Microsoft debuts its own chips for enterprise AI: ‘Maia’ and ‘Cobalt’

Microsoft is moving to strengthen its computing infrastructure play with the announcement of two new in-house chips for enterprises: Azure Maia 100 and Azure Cobalt 100.

Showcased at this week's Microsoft Ignite 2023 conference in Seattle, the tech giant's largest annual global event, the chips provide enterprises with efficient, scalable and sustainable compute to take advantage of the latest cloud and AI breakthroughs.

Microsoft says they represent the final piece of the puzzle in its mission to deliver flexible infrastructure systems – with its own and partner-delivered hardware and software – that can be optimized to meet different workload requirements.

Maia, as the company explained, is its AI accelerator, designed to run cloud-based training and inference for generative AI workloads. Meanwhile, Cobalt is an Arm-based chip designed to handle general-purpose workloads with high efficiency. Both offerings will be deployed in Azure next year, starting with Microsoft’s own data centers driving its Copilot and Azure OpenAI services.

“We are reimagining every aspect of our data centers to meet the needs of our customers,” Scott Guthrie, executive vice president of Microsoft’s Cloud + AI Group, said in a statement. “At the scale we operate, it's important for us to optimize and integrate every layer of the infrastructure stack to maximize performance, diversify our supply chain and give customers infrastructure choice,” he added.

What to expect from Azure Maia and Cobalt?

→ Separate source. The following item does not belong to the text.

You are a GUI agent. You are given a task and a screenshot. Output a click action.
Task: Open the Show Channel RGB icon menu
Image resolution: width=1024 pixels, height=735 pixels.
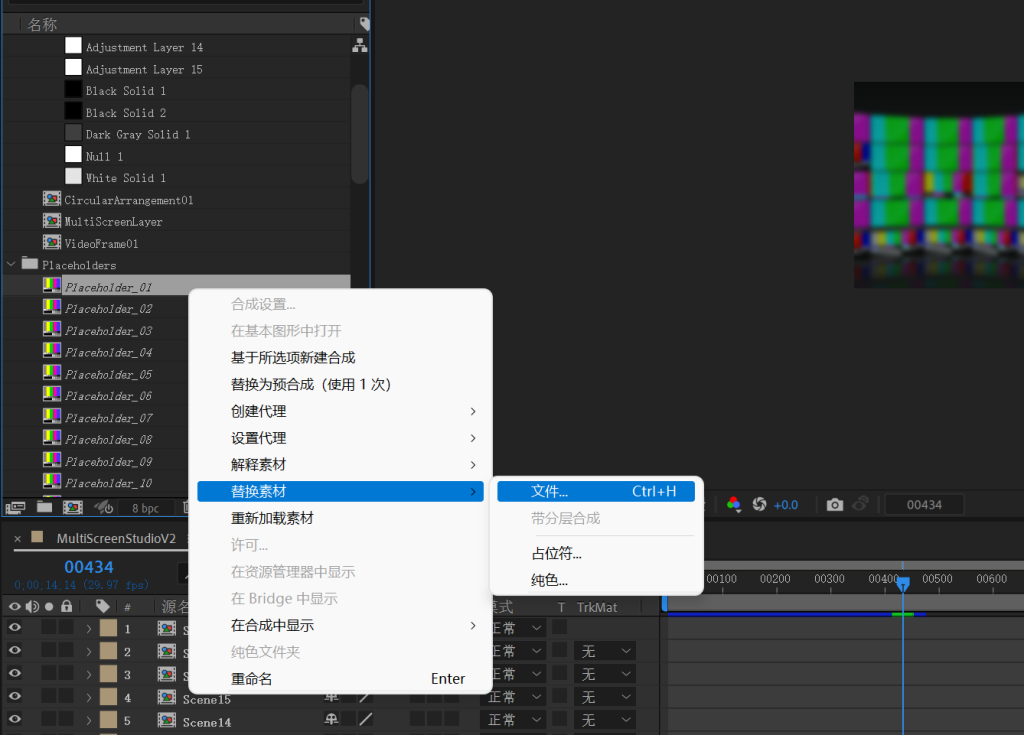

While Microsoft has not shared specific performance stats, the company does note that the Maia AI chip can handle some of the largest AI workloads running on Microsoft Azure, right from training language models to inferencing. The silicon has been designed specifically for the Azure hardware stack, which enables it to achieve absolute maximum utilization of the hardware when handling the workloads.

It developed the accelerator over the years by working in conjunction with OpenAI. Specifically, the company tested it on models built by the Sam Altman-led generative AI unicorn and used the feedback to make necessary changes.

“We were excited when Microsoft first shared their designs for the Maia chip, and we’ve worked together to refine and test it with our models. Azure’s end-to-end AI architecture, now optimized down to the silicon with Maia, paves the way for training more capable models and making those models cheaper for our customers,” Altman said in a statement.

Like Maia, the capabilities of Cobalt are also largely under the wraps. However, one thing’s pretty clear: this chip will handle general-purpose workloads on Azure with a focus on energy efficiency. The Arm-based design ensures it is optimized to maximize performance per watt, making sure that the data center gets more computing power for each unit of energy consumed.

“The architecture and implementation are designed with power efficiency in mind. We’re making the most efficient use of the transistors on the silicon. Multiply those efficiency gains in servers across all our data centers, it adds up to a pretty big number,” Wes McCullough, corporate vice president of hardware product development at Microsoft, said.

More importantly, since both of the chips have been designed in-house, Microsoft will install them on custom server boards, placed within tailor-made racks that fit easily within existing company data centers. For the Maia rack, the company has also designed "sidekicks" that direct cold liquid to the cold plates of the chips, ensuring that it does not heat up when dealing with heavy power usage situations.

_{A custom-built rack for the Maia 100 AI Accelerator and its “sidekick” inside a thermal chamber at a Microsoft lab in Redmond, Washington. The sidekick acts like a car radiator, cycling liquid to and from the rack to cool the chips as they handle the computational demands of AI workloads}

Partner integrations expanded

As part of its flexible systems approach, Microsoft is also backing its custom chips with expanded support for partner hardware. The company said it has launched a preview of the new NC H100 v5 virtual machine series built for Nvidia H100 Tensor Core GPUs and will soon add the latest Nvidia H200 tensor core GPUs to its data center fleet. It also plans to add AMD MI300X accelerated VMs to Azure to accelerate the processing of AI workloads for high-range AI model training and generative inferencing.

This approach gives customers of the company multiple options to choose from, depending on their performance or cost needs.

As of now, Microsoft plans to roll out the new chips next year. It has already started working on their second generation.